What this task involves
Can you write out these items again, swapping "How do I perform" for "How can I carry out" and changing nothing else? Leave the pictures out.

Input rows
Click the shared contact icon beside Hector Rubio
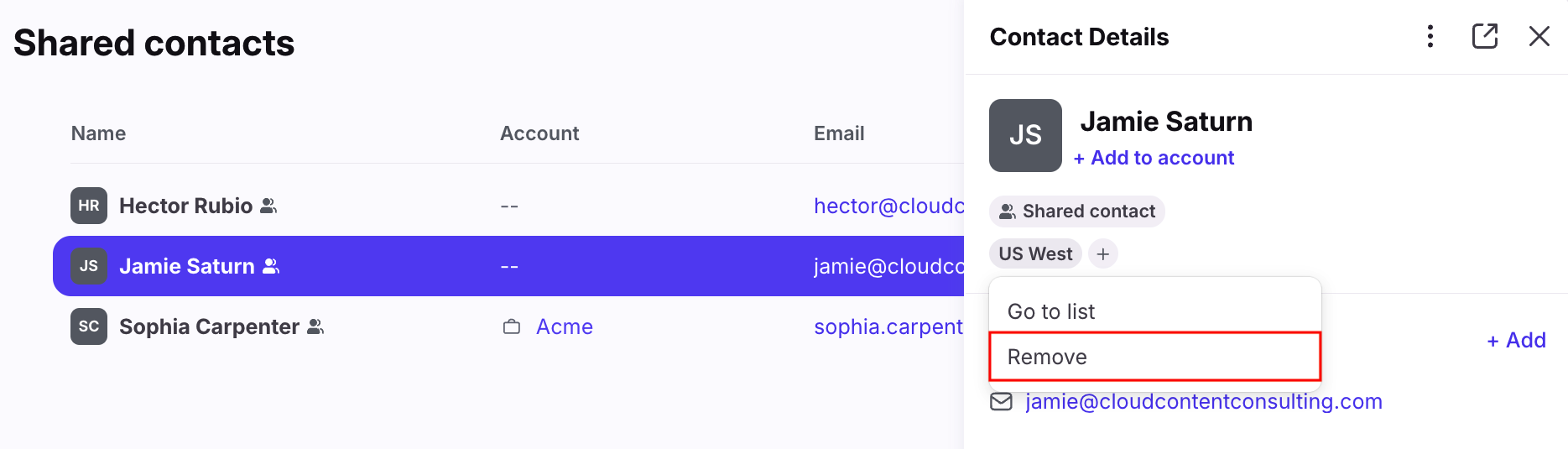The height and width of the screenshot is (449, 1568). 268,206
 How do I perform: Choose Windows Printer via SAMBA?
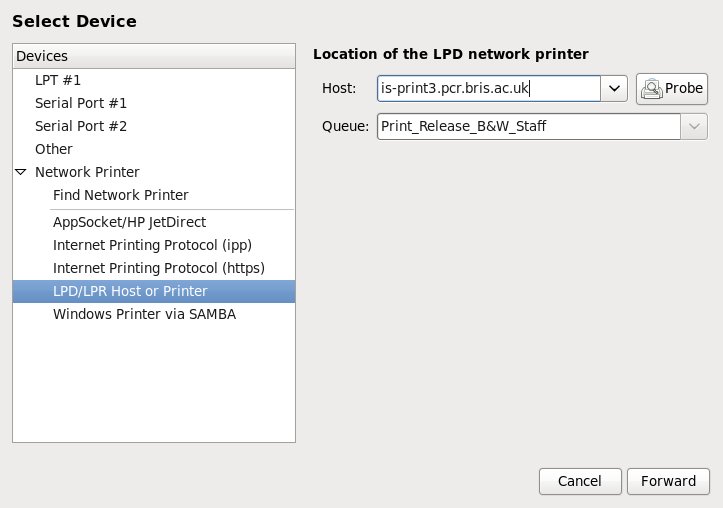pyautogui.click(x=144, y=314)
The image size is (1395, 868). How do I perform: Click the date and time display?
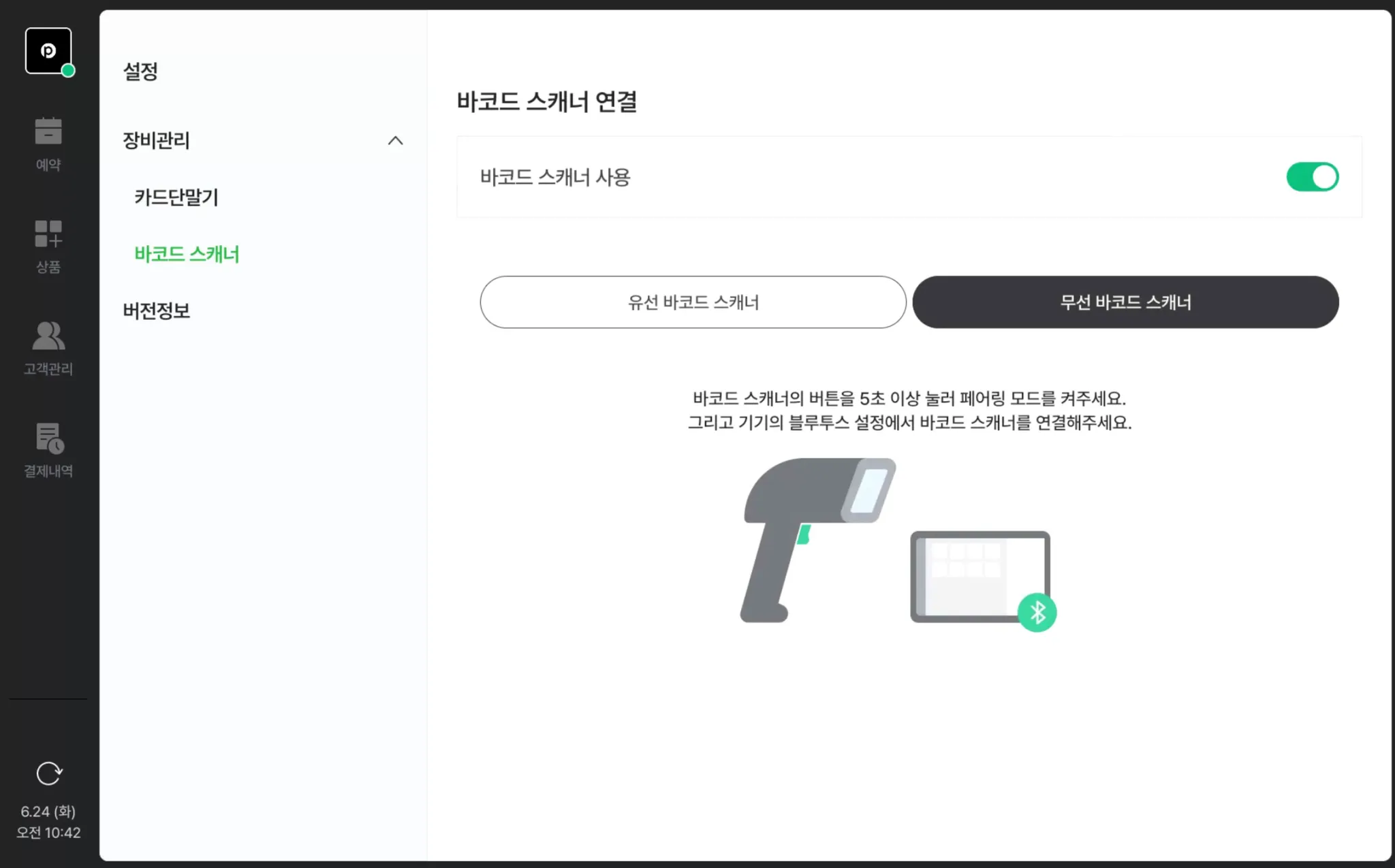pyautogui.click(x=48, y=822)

Exercise response
Click the shared contact icon beside Hector Rubio
The height and width of the screenshot is (449, 1568). 268,206
 How can I carry out: Choose Windows Printer via SAMBA?
pyautogui.click(x=144, y=314)
The image size is (1395, 868). How can I carry out: Click the date and time display?
pyautogui.click(x=48, y=822)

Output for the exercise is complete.